Pourtant, le gouvernement avait affiché un certain optimisme jeudi soir, une partie des dirigeants syndicaux s'étant engagés à "suspendre le mouvement de grève pendant 15 jours, jusqu'à une nouvelle rencontre avec le gouvernement" en échange notamment de la suppression d'une taxe sur le diesel.

"Nous avons accepté les 12 revendications prioritaires des routiers, qui se sont engagés à mettre fin aux barrages immédiatement. Mais malheureusement une minorité radicale a continué de bloquer les routes", a souligné le chef de l'Etat, en référence aux sept heures de négociations de la veille.

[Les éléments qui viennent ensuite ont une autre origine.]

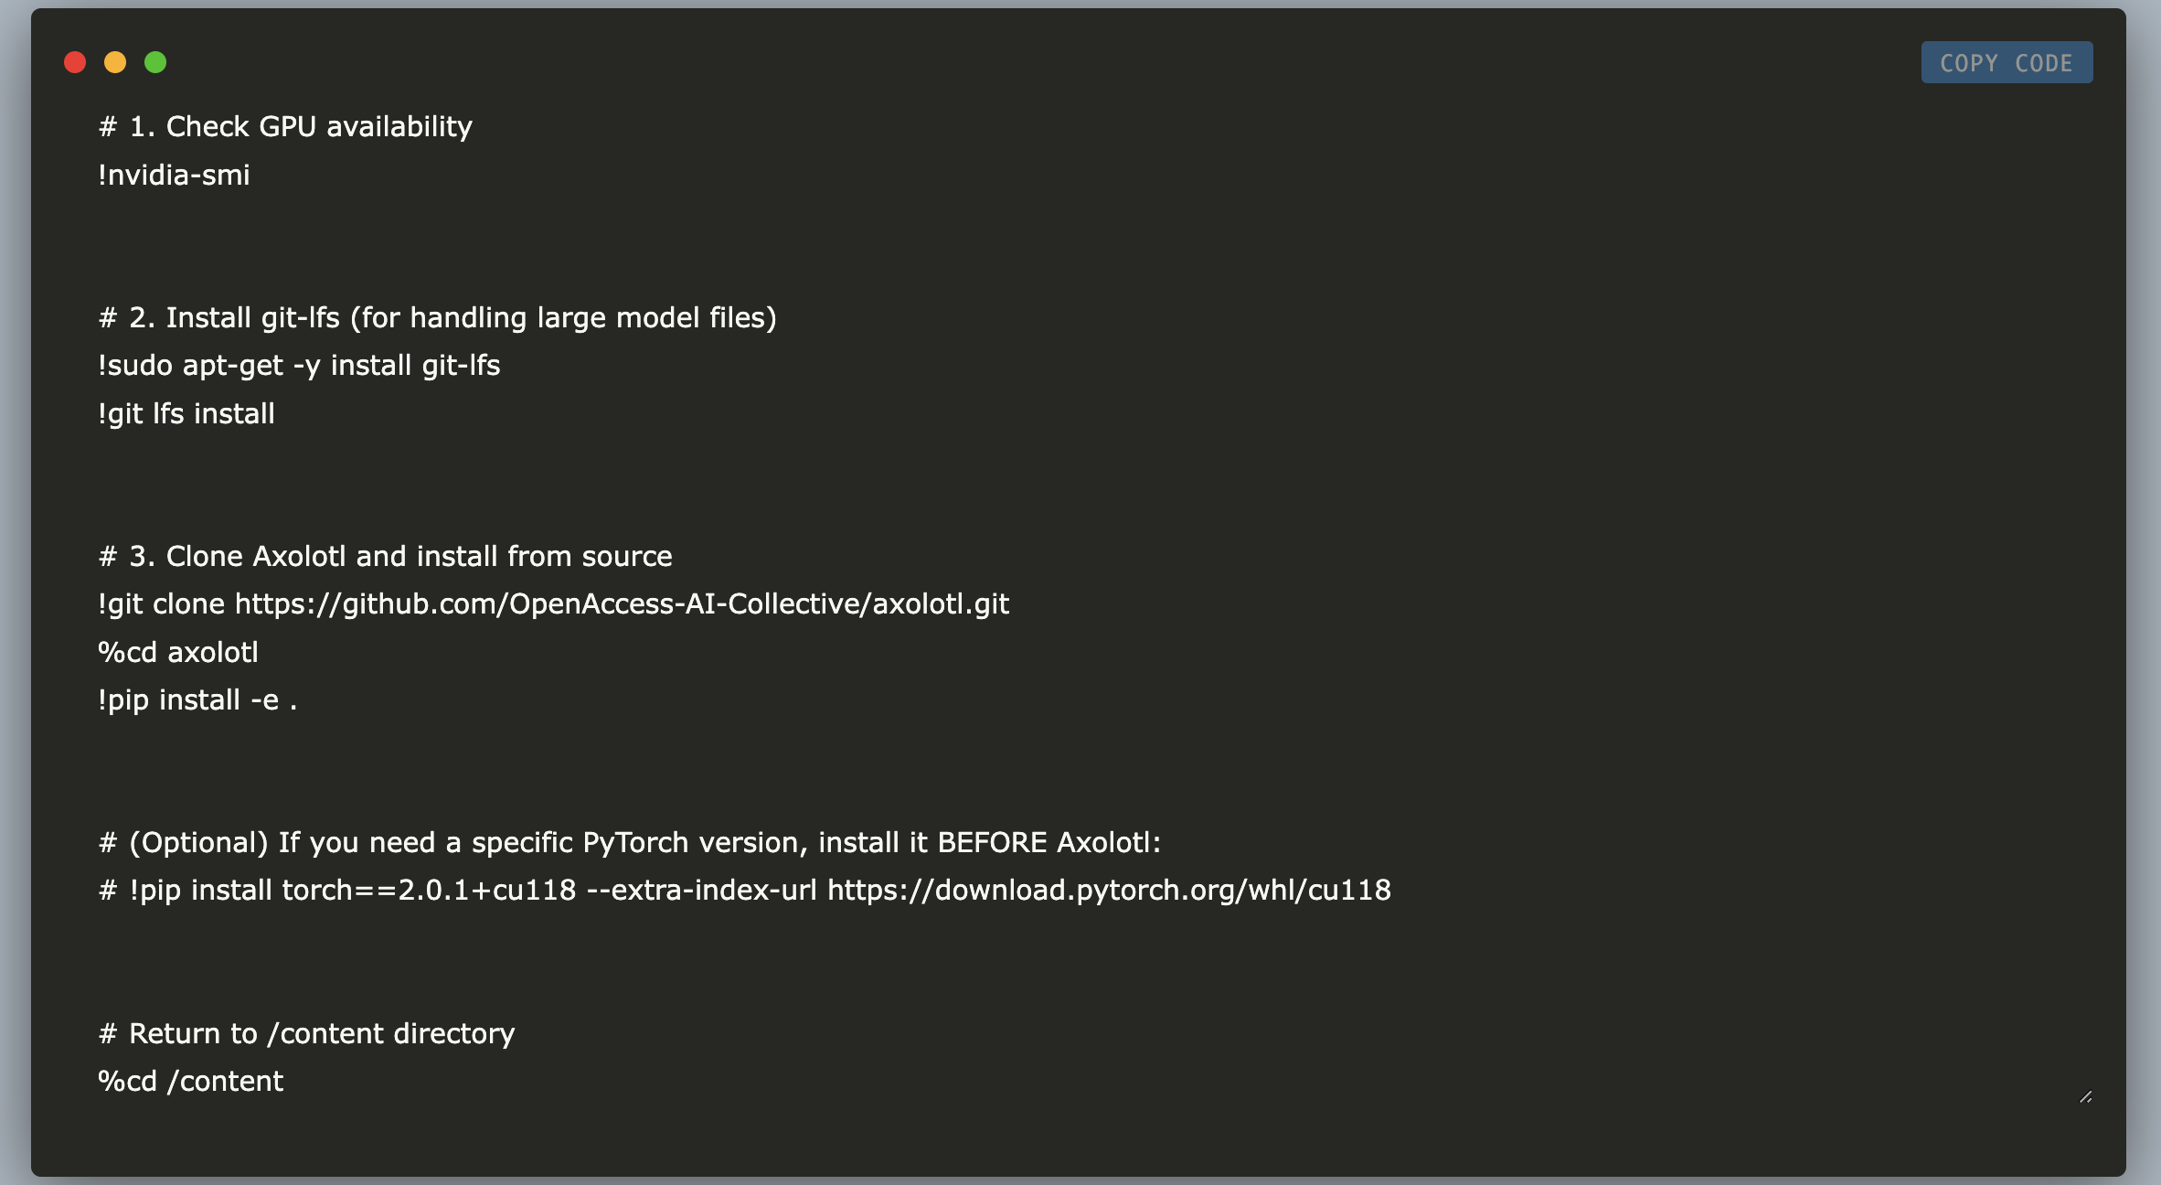Click the comment about checking GPU availability
The image size is (2161, 1185).
pos(286,126)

"Le gouvernement a eu le courage de dialoguer, le gouvernement aura le courage d'exercer son autorité", a-t-il assuré.

Pour l'Association brésilienne des Camionneurs (Abcam), syndicat qui représente 700.000 chauffeurs routiers, "l'idée est de maintenir la grève, les barrages routiers".

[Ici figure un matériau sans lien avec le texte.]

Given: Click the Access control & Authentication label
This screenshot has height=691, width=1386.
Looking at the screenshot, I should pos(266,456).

"L'Abcam n'est pas d'accord (avec la trêve) parce que (le gouvernement) n'a pas tenu sa promesse initiale d'annuler les taxes avant la fin de la semaine", a expliqué une porte-parole de ce syndicat à l'AFP.

Les problèmes d'approvisionnement majeurs causés par cette grève ont affecté l'ensemble de l'économie, dans cet immense pays qui n'a quasiment pas de réseau ferroviaire et où 60% du transport de marchandises s'effectue par la route.

À l'aéroport de la capitale Brasilia, plus de 30 vols ont été annulés, dont deux internationaux, les réserves de kérosène étant épuisées.

Selon la société gestionnaire Infraero, dix autres aéroports du pays sont également à sec, y compris celui de Recife (nord-est).

- Chaînes de montage à l'arrêt -

Les exportations du pays sont en passe d'être fortement affectées, et l'industrie automobile, qui emploie 132.000 personnes, est déjà totalement à l'arrêt.

Dans de nombreuses grandes villes brésiliennes, les automobilistes ont affronté depuis plusieurs jours d'immense files d'attente pour faire le plein. Mais vendredi, de nombreuses stations-service étaient désertées, car sans essence.

Cette situation chaotique porte un rude coup à la crédibilité du gouvernementdu président Michel Temer, à moins de cinq mois de la présidentielle d'octobre.

"Cela montre à l'opinion publique et au marché, au Brésil et à l'étranger, que le gouvernement Temer est un gouvernement nain, sans aucun pouvoir", a affirmé à l'AFP l'analyste politique André César, du cabinet de consultants Hold.

"On a été dévalorisés par ce gouvernement. Ils disaient que le Brésil ne s’arrêterait pas si les camions s’arrêtaient. On a prouvé que si", a affirmé à l'AFP Luiz Carlos, chauffeur de 47 ans, qui a garé son poids lourd devant une raffinerie de Duque de Caxias, près de Rio.

Selon la Confédération nationale des transports, le Brésil dispose d'une flotte de plus de 2,5 millions de poids lourds, dont 477.000 appartiennent à des chauffeurs routiers indépendants.

Si le mouvement dure, les conséquences économiques risquent d'être catastrophiques pour un pays qui a du mal à se remettre sur pied après la récession historique de 2015-16.

Les prix du diesel ont fortement augmenté récemment en raison de la hausse du cours du pétrole et d'une nouvelle politique de tarifs de Petrobras, qui s'est alignée depuis la fin 2016 sur les cours internationaux.